Directions for this task:
Format the lines, starting at the first one and ending at the one containing "Fundamentals [158, 1202]", as a Markdown table with the columns Row and Line. Give each line its row number, and leave out blank lines.

The data:

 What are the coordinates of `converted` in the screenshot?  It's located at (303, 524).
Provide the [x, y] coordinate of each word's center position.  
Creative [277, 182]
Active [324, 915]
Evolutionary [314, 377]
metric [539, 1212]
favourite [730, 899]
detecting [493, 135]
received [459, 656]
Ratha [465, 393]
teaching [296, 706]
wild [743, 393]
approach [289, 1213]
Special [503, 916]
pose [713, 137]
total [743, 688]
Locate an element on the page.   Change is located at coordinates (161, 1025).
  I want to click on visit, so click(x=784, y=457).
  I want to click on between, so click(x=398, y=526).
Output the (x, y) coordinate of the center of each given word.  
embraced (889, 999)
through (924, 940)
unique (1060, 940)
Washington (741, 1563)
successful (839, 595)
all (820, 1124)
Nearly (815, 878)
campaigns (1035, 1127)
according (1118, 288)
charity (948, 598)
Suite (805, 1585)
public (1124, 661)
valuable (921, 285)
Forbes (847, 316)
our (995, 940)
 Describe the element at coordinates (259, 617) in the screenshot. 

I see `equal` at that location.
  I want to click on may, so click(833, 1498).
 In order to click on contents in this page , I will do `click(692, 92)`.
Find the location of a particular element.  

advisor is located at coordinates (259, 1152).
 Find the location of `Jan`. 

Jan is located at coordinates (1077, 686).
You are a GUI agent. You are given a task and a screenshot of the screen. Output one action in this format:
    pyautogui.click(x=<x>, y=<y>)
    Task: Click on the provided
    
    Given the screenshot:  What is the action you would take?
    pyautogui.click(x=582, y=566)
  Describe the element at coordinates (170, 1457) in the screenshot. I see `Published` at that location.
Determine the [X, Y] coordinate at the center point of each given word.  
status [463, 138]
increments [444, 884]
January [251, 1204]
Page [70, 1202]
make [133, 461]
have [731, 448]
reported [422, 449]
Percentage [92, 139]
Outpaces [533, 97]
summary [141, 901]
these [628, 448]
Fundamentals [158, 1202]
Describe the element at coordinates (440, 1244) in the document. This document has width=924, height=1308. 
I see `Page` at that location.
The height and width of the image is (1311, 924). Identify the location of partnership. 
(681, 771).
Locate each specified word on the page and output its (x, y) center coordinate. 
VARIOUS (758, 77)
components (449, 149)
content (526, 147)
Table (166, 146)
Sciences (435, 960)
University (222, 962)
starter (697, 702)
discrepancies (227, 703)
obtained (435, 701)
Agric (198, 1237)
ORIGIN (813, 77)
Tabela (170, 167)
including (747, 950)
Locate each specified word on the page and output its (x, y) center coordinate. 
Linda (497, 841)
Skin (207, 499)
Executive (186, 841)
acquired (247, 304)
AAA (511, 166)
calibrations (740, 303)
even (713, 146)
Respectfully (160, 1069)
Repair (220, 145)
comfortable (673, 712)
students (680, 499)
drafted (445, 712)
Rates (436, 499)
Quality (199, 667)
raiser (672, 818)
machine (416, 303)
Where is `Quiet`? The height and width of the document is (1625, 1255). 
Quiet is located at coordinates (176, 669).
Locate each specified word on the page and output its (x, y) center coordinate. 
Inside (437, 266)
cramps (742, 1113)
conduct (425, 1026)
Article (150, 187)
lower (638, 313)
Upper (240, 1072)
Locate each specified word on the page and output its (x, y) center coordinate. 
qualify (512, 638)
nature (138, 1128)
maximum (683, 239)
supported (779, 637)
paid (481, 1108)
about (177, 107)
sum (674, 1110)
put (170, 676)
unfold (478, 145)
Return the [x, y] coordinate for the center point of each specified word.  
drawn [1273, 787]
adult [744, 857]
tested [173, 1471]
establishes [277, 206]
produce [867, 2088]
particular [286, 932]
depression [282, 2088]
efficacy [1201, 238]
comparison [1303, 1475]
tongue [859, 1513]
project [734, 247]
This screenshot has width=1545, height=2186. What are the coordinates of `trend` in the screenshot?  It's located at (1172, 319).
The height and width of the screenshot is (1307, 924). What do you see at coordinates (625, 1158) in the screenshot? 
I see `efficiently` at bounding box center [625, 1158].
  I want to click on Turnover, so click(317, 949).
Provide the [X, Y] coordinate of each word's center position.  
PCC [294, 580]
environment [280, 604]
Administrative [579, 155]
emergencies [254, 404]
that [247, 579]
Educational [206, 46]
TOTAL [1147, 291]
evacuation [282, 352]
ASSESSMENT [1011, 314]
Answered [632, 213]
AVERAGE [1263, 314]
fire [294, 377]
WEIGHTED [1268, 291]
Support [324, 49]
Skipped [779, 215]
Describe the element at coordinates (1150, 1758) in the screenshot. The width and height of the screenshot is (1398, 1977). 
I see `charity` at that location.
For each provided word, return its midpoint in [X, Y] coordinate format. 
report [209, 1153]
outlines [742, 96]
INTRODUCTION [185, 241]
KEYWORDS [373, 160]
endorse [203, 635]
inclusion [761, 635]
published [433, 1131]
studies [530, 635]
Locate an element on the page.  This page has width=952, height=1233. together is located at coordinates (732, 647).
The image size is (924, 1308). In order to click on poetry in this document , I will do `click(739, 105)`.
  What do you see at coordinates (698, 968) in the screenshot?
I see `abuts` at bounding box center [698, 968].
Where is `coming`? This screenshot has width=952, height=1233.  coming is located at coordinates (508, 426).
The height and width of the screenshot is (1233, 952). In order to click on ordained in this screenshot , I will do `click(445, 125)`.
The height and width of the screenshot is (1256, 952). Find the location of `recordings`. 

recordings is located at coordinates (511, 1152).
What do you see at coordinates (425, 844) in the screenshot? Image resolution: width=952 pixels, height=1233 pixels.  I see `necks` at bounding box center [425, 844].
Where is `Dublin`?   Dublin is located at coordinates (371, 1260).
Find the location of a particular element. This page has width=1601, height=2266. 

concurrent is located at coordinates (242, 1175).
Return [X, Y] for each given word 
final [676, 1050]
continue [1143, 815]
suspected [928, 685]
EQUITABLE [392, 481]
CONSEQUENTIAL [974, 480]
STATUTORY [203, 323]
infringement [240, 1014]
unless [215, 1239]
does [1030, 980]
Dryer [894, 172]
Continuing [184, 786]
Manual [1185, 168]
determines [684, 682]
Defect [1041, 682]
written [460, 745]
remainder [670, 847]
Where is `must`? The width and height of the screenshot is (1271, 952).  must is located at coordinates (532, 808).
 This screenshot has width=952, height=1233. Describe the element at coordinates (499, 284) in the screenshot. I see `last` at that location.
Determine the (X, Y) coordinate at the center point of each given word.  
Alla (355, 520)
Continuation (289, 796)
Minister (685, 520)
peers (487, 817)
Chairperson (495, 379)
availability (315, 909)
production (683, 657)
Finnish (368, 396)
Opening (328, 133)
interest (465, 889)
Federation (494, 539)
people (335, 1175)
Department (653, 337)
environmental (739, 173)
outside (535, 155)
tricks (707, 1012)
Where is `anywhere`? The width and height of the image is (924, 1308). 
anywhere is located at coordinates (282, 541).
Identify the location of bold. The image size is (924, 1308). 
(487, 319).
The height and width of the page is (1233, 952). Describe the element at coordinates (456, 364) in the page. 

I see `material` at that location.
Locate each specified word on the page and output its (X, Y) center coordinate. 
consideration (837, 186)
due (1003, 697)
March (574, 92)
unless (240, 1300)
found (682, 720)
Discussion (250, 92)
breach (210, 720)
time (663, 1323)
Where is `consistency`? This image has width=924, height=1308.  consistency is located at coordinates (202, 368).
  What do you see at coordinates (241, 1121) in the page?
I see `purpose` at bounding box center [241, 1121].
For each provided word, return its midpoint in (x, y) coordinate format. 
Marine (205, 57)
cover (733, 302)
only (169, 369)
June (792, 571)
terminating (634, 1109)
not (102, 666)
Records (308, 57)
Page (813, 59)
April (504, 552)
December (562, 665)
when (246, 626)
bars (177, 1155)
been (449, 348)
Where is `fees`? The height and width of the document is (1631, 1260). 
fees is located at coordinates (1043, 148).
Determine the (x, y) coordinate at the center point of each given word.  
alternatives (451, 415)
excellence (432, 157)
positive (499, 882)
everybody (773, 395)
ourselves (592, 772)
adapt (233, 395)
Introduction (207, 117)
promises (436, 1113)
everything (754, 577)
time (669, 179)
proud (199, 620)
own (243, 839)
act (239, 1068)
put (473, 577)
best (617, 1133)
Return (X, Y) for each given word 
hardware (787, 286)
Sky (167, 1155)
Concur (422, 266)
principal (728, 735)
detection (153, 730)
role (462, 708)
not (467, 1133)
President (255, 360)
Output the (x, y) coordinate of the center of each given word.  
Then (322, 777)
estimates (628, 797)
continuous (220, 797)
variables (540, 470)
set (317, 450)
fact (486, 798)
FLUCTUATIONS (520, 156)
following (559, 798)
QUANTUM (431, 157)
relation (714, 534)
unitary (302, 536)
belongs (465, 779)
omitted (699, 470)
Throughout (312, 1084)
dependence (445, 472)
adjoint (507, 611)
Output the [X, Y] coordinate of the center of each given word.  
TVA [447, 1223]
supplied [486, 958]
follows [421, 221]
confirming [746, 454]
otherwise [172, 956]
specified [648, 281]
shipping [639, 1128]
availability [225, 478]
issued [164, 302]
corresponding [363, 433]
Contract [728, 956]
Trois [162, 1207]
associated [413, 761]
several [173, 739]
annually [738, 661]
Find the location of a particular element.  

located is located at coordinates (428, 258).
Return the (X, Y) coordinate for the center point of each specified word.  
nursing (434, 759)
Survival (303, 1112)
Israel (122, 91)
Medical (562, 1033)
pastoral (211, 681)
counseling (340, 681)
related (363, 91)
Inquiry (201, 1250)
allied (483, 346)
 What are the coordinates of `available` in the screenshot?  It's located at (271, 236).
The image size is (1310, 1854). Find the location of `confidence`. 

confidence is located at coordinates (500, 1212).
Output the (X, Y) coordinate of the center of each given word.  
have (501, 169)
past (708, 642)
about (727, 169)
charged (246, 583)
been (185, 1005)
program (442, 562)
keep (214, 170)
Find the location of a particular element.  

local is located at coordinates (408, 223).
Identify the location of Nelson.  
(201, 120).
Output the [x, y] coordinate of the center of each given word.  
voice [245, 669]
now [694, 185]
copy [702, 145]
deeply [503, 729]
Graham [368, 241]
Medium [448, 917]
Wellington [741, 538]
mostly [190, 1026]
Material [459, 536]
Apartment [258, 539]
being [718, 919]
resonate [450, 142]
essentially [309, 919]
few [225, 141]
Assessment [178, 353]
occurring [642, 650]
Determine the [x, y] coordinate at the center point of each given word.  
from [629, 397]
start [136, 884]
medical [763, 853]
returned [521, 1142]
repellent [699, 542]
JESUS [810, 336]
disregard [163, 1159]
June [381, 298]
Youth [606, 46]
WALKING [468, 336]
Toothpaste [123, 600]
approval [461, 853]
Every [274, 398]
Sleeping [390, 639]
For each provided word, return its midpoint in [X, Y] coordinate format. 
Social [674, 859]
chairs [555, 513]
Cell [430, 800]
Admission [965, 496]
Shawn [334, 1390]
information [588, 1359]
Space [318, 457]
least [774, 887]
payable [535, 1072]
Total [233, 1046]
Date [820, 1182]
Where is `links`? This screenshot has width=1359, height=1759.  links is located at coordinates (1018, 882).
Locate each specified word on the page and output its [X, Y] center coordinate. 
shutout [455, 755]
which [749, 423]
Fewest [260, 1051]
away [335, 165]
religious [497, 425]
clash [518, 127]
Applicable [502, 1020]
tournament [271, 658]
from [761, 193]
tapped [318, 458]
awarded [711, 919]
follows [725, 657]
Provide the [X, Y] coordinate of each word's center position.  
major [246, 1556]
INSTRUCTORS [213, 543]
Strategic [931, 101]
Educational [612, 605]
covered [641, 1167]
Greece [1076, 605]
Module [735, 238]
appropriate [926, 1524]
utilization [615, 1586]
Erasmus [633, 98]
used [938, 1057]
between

The output:
| Row | Line |
|---|---|
| 1 |  What are the coordinates of `converted` in the screenshot?  It's located at (303, 524). |
| 2 | Provide the [x, y] coordinate of each word's center position.   |
| 3 | Creative [277, 182] |
| 4 | Active [324, 915] |
| 5 | Evolutionary [314, 377] |
| 6 | metric [539, 1212] |
| 7 | favourite [730, 899] |
| 8 | detecting [493, 135] |
| 9 | received [459, 656] |
| 10 | Ratha [465, 393] |
| 11 | teaching [296, 706] |
| 12 | wild [743, 393] |
| 13 | approach [289, 1213] |
| 14 | Special [503, 916] |
| 15 | pose [713, 137] |
| 16 | total [743, 688] |
| 17 | Locate an element on the page.   Change is located at coordinates (161, 1025). |
| 18 |   I want to click on visit, so click(x=784, y=457). |
| 19 |   I want to click on between, so click(x=398, y=526). |
| 20 | Output the (x, y) coordinate of the center of each given word.   |
| 21 | embraced (889, 999) |
| 22 | through (924, 940) |
| 23 | unique (1060, 940) |
| 24 | Washington (741, 1563) |
| 25 | successful (839, 595) |
| 26 | all (820, 1124) |
| 27 | Nearly (815, 878) |
| 28 | campaigns (1035, 1127) |
| 29 | according (1118, 288) |
| 30 | charity (948, 598) |
| 31 | Suite (805, 1585) |
| 32 | public (1124, 661) |
| 33 | valuable (921, 285) |
| 34 | Forbes (847, 316) |
| 35 | our (995, 940) |
| 36 |  Describe the element at coordinates (259, 617) in the screenshot.  |
| 37 | I see `equal` at that location. |
| 38 |   I want to click on may, so click(833, 1498). |
| 39 |  In order to click on contents in this page , I will do `click(692, 92)`. |
| 40 | Find the location of a particular element.   |
| 41 | advisor is located at coordinates (259, 1152). |
| 42 |  Find the location of `Jan`.  |
| 43 | Jan is located at coordinates (1077, 686). |
| 44 | You are a GUI agent. You are given a task and a screenshot of the screen. Output one action in this format: |
| 45 |     pyautogui.click(x=<x>, y=<y>) |
| 46 |     Task: Click on the provided |
| 47 |     Given the screenshot:  What is the action you would take? |
| 48 |     pyautogui.click(x=582, y=566) |
| 49 |   Describe the element at coordinates (170, 1457) in the screenshot. I see `Published` at that location. |
| 50 | Determine the [X, Y] coordinate at the center point of each given word.   |
| 51 | status [463, 138] |
| 52 | increments [444, 884] |
| 53 | January [251, 1204] |
| 54 | Page [70, 1202] |
| 55 | make [133, 461] |
| 56 | have [731, 448] |
| 57 | reported [422, 449] |
| 58 | Percentage [92, 139] |
| 59 | Outpaces [533, 97] |
| 60 | summary [141, 901] |
| 61 | these [628, 448] |
| 62 | Fundamentals [158, 1202] |